La communauté devant le Point-Cœur : Claire, Kasia, Marcela et Tania

J’aimerais vous partager dans cette lettre mon émerveillement face à nos amitiés. Après un bon bout de temps ici, je goûte à la grâce de pouvoir vivre, jour après jour, les rires et les larmes de nos amis, de pouvoir partager des moments si simples et parfois très courts, mais tellement fondateurs pour construire et vivre une vraie amitié, source d’une vraie liberté…

Un ami si important est bien notre grand-père cubain, P., âgé de soixante-seize ans. Il a perdu sa fille dans un accident d’avion quand elle avait vingt ans, son fils a dû partir pour le Pérou et sa femme est décédée il y a deux ans et demi. Un homme qui a beaucoup souffert mais, depuis quelques mois, nous le voyons reprendre souffle, revivre… Un homme qui a de grandes blessures mais cela ne l’a pas rendu amer, bien au contraire, par sa présence, sa confiance et son affection, par sa simple amitié, Point-Cœur est devenu pour lui comme une famille. Il se désole toujours tant de n’avoir aucune nouvelle de ses petits-enfants mais, ici, il a comme trouvé une certaine consolation, il a trouvé un refuge, un ami qui écoute.

L. est aussi une grande amie qui, pour toute la communauté, est si importante dans notre mission. Cette dame de soixante ans, dont je vous ai déjà parlé, qui est alcoolique, que son fils traite au plus mal, qui a tenté de se suicider l’année dernière et qui cherche chaque jour un peu d’argent pour manger (on se demande comment elle paye ses bouteilles d’alcool.) L., qui souffre tant de sa solitude, encore aujourd’hui, est venue à moitié ivre, disant qu’elle était épuisée de vivre… Elle a perdu sa maman. C’était une grande dame élégante connue du quartier mais, depuis cette perte, elle erre dans les rues, titubante, et les voisins se moquent d’elle. Elle a des millions de problèmes de santé et ne trouve pas la force de s’occuper d’elle, vit seule dans sa maison et déteste voir du monde. Mais au Point-Cœur, comme elle a dit un jour en pleurant pendant une dizaine du chapelet, elle a trouvé la famille dont elle a toujours eu besoin… Elle est loin d’avoir trouvé une solution ou une guérison à tous ses problèmes, mais peut-être une consolation qui lui donne un peu plus de force pour se lever chaque matin. Elle a trouvé un lieu où elle peut pleurer, où elle peut crier sa douleur, un lieu où elle est juste aimée et consolée, un besoin qu’on a tous !
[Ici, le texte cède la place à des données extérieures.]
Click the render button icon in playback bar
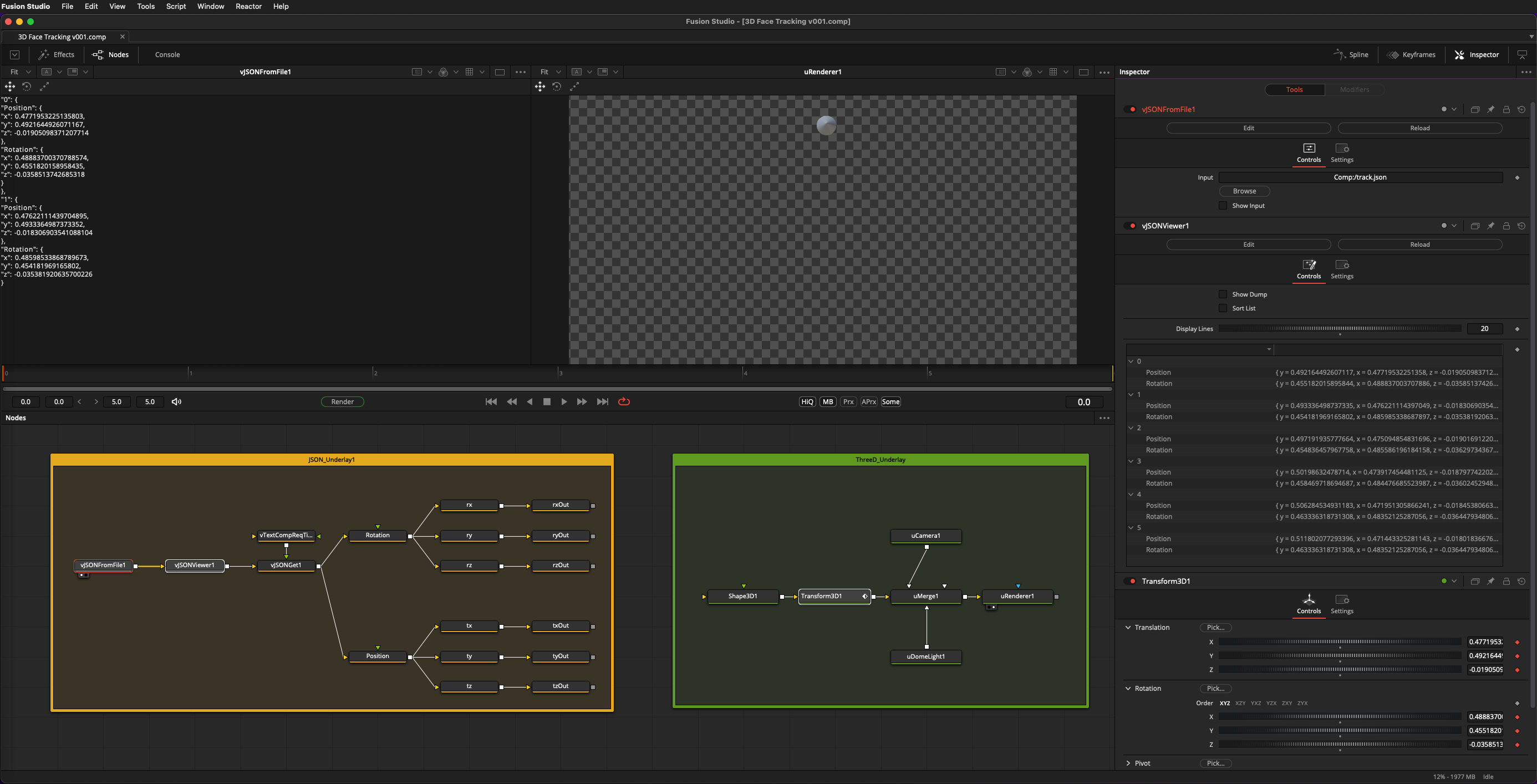 pyautogui.click(x=342, y=401)
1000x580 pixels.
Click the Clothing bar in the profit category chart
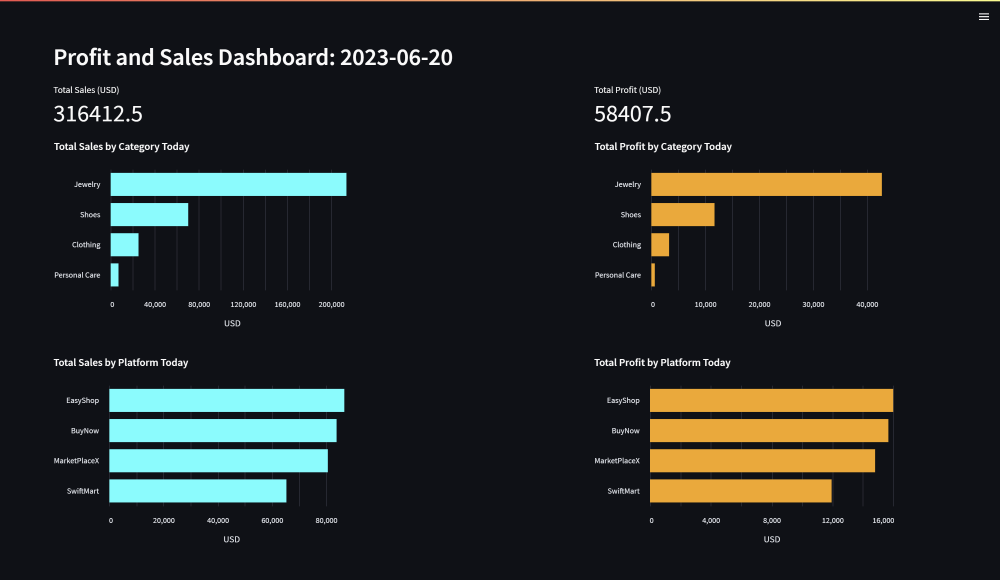pyautogui.click(x=660, y=245)
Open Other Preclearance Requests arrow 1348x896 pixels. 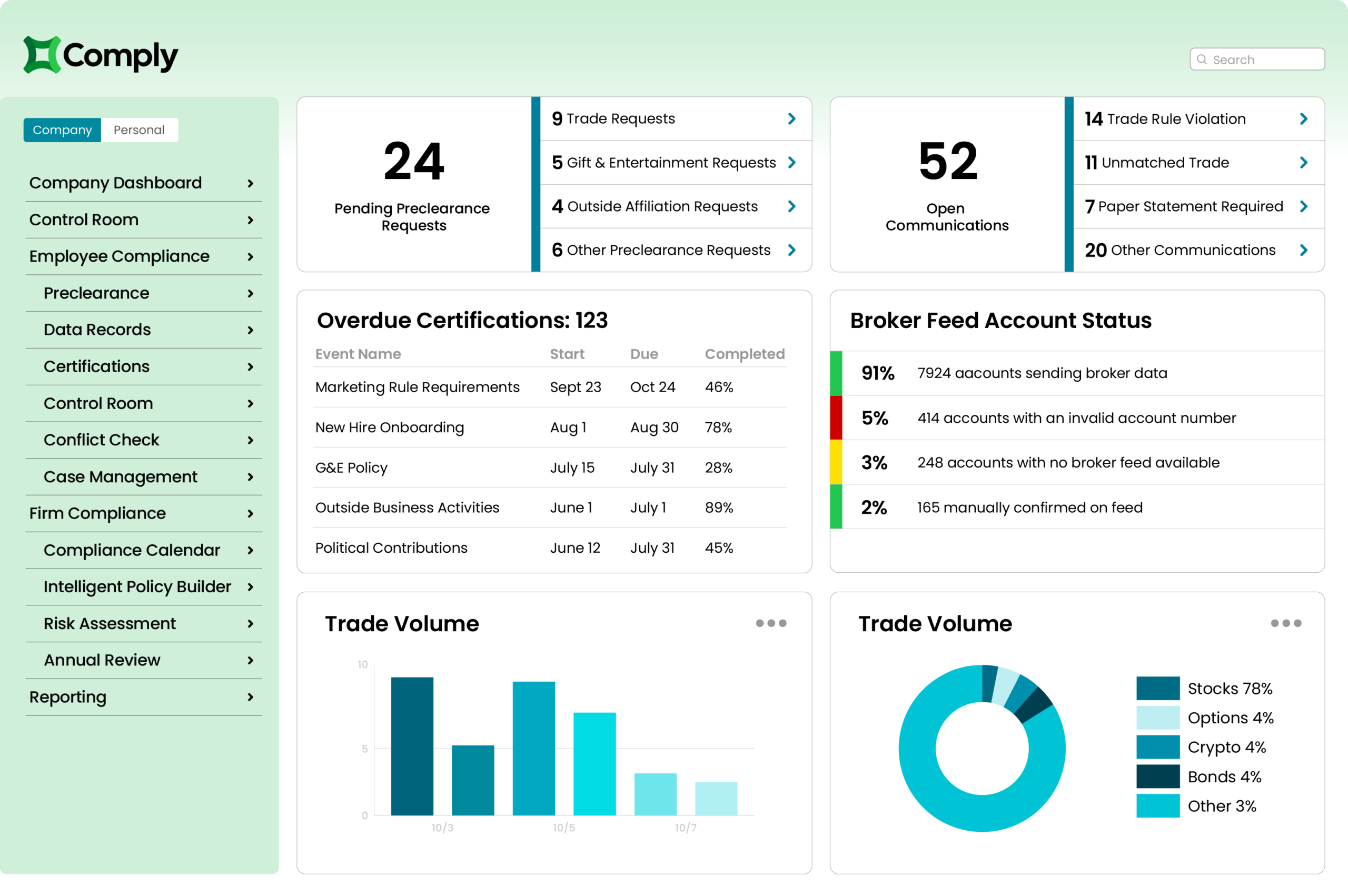pyautogui.click(x=792, y=250)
J’aimerais aussi vous présenter A. : un père de famille, qui a perdu sa femme il y a quatre mois. Un homme très discret, surtout depuis ce qui est arrivé. De fait, nous n’allons pas souvent le voir, il le dit lui-même. Il a mis et met encore du temps pour accepter le regard des autres. Un après-midi, nous sommes passées chez lui, tout en tentant de rester délicates pour ne pas le brusquer. D’un coup, il s’est dévoilé totalement. Sa confiance et sa simplicité m’ont fait monter des larmes… Sans poser aucune question, il nous expliqua tout de suite qu’il ne va plus à l’Eglise en ce moment, qu’il veut prendre du recul, ne veut pas de la pitié des gens. Il reconnaît en toute simplicité qu’il se sent encore trop faible pour assumer leur regard… Mais, à la fois, dans sa profonde douleur, il nous dit qu’il sent son épouse tellement présente autour d’eux, avec lui et chacun de leurs enfants, qu’elle est partie laissant un tas de problèmes et il sent combien, depuis là-haut, elle aide à ce que, petit à petit, tout se résolve… Il nous a aussi dit, les larmes aux yeux : « Je connais la Bible, mais maintenant je comprends cette phrase : « Heureux ceux qui pleurent, car ils seront consolés. » »Une douleur si profonde, un cri silencieux mais perçant et, pourtant, il parvient toujours à regarder La lumière…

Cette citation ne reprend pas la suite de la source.